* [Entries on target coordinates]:
========================
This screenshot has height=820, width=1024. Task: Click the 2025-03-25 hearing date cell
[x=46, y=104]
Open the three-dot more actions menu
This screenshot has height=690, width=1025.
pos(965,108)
========================
* [Given task]: Return every row above that contains the string "height".

* [Response]:
This screenshot has height=820, width=1024. Task: Click the 2025-03-25 hearing date cell
This screenshot has height=690, width=1025.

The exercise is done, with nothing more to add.